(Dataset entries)
►

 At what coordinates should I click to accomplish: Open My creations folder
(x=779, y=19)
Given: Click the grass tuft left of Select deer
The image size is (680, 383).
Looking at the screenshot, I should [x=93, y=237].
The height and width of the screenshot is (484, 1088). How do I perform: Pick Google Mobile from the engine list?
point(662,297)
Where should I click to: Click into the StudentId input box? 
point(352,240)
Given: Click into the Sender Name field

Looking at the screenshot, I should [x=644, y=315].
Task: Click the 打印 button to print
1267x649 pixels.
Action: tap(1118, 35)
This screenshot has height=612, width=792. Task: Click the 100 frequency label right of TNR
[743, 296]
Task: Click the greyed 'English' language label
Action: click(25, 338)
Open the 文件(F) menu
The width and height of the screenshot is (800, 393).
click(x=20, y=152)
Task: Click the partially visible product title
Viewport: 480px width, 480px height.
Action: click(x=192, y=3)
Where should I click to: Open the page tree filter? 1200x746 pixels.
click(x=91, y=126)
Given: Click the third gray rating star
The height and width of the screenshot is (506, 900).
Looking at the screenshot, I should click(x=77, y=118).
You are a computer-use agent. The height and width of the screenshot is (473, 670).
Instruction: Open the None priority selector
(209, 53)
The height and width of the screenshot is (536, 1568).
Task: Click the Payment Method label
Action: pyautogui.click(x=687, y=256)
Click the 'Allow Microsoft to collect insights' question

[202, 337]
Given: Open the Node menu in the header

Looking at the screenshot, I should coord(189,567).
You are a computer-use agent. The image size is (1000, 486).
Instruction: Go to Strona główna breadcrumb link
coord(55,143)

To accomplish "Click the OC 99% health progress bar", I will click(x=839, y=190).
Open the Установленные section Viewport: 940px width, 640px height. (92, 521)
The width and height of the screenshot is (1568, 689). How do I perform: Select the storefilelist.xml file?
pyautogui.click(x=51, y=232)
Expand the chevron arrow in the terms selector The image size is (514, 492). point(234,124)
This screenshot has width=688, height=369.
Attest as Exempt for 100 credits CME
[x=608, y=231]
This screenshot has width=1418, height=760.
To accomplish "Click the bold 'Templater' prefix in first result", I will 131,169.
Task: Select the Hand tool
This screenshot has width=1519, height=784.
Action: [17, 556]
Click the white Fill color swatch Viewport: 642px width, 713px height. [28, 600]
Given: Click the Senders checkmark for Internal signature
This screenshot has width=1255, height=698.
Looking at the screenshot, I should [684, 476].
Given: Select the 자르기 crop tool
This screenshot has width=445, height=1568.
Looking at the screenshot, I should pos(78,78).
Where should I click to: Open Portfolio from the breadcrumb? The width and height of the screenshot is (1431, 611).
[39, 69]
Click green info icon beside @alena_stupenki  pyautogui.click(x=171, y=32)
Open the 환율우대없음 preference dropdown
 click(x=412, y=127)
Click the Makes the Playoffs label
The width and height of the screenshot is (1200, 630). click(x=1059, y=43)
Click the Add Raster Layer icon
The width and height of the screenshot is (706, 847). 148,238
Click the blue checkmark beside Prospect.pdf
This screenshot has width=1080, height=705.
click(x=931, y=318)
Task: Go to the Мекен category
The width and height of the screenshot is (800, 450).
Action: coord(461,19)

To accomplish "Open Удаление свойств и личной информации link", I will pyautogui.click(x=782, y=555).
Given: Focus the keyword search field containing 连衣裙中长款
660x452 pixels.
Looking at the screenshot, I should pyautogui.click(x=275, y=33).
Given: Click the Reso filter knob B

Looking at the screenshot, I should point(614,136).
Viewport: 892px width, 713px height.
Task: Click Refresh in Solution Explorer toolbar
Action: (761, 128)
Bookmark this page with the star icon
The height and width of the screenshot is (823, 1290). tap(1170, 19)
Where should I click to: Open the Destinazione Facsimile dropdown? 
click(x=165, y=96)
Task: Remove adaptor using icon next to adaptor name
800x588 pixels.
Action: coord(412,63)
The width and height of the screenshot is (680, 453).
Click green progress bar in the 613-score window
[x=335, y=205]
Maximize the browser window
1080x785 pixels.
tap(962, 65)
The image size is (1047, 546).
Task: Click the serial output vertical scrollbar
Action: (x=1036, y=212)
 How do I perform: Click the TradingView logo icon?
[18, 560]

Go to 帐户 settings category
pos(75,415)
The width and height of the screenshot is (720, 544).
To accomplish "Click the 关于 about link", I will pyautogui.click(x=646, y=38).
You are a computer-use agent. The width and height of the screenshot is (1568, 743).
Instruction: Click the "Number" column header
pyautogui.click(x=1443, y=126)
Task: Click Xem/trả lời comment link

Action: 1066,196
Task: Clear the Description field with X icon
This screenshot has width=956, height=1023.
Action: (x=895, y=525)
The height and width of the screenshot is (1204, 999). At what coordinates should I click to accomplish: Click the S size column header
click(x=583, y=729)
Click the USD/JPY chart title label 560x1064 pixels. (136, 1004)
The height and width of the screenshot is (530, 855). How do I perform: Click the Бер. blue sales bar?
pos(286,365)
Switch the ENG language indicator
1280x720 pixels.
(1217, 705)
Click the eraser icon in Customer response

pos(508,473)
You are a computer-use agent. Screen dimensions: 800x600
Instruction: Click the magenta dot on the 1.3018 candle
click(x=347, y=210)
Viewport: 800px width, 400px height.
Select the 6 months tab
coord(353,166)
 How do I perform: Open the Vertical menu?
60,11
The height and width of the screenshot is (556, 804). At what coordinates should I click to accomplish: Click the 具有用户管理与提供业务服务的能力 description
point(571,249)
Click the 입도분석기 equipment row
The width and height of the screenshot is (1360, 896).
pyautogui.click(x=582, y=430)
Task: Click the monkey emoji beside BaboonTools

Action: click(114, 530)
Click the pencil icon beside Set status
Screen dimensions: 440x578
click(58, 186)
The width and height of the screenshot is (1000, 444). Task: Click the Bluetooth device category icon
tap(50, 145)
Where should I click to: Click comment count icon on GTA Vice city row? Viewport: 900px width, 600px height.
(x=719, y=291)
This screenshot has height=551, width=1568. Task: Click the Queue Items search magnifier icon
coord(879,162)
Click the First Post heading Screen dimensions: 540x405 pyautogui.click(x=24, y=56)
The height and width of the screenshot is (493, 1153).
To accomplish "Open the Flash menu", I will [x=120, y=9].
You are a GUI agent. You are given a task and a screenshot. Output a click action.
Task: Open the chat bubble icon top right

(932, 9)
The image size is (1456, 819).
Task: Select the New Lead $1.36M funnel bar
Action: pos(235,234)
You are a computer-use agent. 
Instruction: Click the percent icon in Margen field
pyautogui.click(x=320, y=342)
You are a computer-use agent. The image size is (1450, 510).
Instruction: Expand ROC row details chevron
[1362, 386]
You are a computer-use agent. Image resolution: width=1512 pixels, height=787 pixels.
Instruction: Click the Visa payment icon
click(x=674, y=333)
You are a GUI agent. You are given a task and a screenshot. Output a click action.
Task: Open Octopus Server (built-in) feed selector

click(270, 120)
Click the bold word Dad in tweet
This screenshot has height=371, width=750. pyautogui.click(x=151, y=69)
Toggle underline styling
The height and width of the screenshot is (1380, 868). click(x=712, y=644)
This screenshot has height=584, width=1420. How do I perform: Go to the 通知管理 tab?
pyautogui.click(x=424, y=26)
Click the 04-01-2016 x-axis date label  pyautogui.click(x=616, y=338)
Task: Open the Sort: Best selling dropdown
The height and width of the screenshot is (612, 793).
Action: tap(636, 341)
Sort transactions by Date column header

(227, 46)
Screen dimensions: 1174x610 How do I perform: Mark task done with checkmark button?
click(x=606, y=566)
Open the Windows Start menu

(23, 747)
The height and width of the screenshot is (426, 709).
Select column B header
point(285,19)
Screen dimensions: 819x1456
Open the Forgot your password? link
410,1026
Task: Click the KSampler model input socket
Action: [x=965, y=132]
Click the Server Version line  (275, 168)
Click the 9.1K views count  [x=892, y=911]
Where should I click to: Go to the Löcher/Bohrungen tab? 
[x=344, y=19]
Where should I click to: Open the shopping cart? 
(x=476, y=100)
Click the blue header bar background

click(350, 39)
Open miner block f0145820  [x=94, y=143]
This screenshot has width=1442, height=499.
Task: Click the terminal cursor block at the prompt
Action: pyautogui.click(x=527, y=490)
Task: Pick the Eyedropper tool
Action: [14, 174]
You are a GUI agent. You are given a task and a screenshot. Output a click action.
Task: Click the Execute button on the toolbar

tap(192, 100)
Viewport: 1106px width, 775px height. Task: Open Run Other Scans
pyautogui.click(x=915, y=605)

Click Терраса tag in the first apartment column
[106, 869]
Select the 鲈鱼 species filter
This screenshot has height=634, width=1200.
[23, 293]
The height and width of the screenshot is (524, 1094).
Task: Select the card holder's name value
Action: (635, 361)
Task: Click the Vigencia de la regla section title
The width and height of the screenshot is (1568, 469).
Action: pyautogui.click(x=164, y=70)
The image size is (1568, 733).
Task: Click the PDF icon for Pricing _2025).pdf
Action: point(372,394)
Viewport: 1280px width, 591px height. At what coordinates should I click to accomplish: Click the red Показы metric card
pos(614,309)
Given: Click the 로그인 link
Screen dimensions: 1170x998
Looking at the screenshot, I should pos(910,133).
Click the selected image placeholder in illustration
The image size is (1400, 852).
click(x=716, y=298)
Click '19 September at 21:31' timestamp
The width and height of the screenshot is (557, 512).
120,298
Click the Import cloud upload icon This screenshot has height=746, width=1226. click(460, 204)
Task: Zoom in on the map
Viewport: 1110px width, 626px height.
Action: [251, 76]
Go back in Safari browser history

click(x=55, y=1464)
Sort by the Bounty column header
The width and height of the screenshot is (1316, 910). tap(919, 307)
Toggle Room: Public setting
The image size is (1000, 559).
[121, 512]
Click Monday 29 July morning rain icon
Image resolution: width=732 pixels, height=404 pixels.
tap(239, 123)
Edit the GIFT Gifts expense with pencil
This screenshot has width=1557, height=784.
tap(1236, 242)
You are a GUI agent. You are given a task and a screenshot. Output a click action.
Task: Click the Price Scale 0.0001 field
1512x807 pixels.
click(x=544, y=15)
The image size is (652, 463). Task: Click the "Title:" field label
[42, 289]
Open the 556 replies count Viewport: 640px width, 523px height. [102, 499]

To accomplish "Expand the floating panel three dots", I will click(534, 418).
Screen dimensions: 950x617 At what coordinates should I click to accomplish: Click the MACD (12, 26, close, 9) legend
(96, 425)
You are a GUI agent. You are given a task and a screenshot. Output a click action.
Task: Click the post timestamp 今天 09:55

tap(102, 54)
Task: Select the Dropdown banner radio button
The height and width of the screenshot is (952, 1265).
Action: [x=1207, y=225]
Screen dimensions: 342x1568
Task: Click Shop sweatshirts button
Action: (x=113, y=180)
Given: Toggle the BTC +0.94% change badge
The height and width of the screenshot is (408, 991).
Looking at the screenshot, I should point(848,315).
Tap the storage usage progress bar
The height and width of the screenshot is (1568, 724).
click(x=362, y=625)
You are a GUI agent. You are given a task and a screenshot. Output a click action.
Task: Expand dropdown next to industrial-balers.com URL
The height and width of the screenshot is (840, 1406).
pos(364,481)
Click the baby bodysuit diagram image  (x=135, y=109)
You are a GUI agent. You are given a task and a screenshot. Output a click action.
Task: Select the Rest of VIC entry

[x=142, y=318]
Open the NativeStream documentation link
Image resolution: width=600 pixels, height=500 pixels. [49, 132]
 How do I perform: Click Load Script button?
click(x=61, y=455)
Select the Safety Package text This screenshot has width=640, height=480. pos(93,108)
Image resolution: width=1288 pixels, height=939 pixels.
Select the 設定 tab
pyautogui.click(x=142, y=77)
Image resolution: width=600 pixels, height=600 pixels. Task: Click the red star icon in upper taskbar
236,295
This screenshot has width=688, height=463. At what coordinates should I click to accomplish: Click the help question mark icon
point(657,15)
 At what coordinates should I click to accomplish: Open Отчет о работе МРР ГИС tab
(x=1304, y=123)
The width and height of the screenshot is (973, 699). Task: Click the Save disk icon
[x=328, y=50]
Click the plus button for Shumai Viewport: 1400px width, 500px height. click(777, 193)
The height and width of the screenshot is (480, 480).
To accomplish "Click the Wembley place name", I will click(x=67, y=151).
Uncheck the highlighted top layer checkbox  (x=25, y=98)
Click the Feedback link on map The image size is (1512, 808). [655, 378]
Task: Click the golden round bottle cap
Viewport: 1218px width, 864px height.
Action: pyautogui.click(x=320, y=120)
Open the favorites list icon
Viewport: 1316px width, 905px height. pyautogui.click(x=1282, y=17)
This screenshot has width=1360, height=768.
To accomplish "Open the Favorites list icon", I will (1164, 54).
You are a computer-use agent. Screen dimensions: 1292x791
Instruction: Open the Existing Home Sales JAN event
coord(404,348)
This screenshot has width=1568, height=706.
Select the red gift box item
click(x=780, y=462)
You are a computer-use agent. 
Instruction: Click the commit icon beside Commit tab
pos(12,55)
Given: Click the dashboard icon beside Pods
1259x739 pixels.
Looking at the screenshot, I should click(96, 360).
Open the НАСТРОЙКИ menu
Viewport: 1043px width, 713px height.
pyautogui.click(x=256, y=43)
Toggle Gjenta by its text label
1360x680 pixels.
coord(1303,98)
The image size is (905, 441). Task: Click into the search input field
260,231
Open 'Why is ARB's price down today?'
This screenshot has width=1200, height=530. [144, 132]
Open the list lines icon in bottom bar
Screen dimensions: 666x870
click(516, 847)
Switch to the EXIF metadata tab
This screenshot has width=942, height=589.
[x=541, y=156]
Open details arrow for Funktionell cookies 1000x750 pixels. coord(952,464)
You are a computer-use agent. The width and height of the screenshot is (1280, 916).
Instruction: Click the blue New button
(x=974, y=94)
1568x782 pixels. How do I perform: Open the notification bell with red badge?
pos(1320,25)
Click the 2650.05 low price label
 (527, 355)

◄

[THE TASK]: Proceeding from the line containing "Open miner block" through the line containing "Given: Click the 로그인 link", transcribe the lines above exactly, both end lines included.

[FINISHED TASK]:
Open miner block f0145820  [x=94, y=143]
This screenshot has width=1442, height=499.
Task: Click the terminal cursor block at the prompt
Action: pyautogui.click(x=527, y=490)
Task: Pick the Eyedropper tool
Action: [14, 174]
You are a GUI agent. You are given a task and a screenshot. Output a click action.
Task: Click the Execute button on the toolbar

tap(192, 100)
Viewport: 1106px width, 775px height. Task: Open Run Other Scans
pyautogui.click(x=915, y=605)

Click Терраса tag in the first apartment column
[106, 869]
Select the 鲈鱼 species filter
This screenshot has height=634, width=1200.
[23, 293]
The height and width of the screenshot is (524, 1094).
Task: Select the card holder's name value
Action: (635, 361)
Task: Click the Vigencia de la regla section title
The width and height of the screenshot is (1568, 469).
Action: pyautogui.click(x=164, y=70)
The image size is (1568, 733).
Task: Click the PDF icon for Pricing _2025).pdf
Action: point(372,394)
Viewport: 1280px width, 591px height. At what coordinates should I click to accomplish: Click the red Показы metric card
pos(614,309)
Given: Click the 로그인 link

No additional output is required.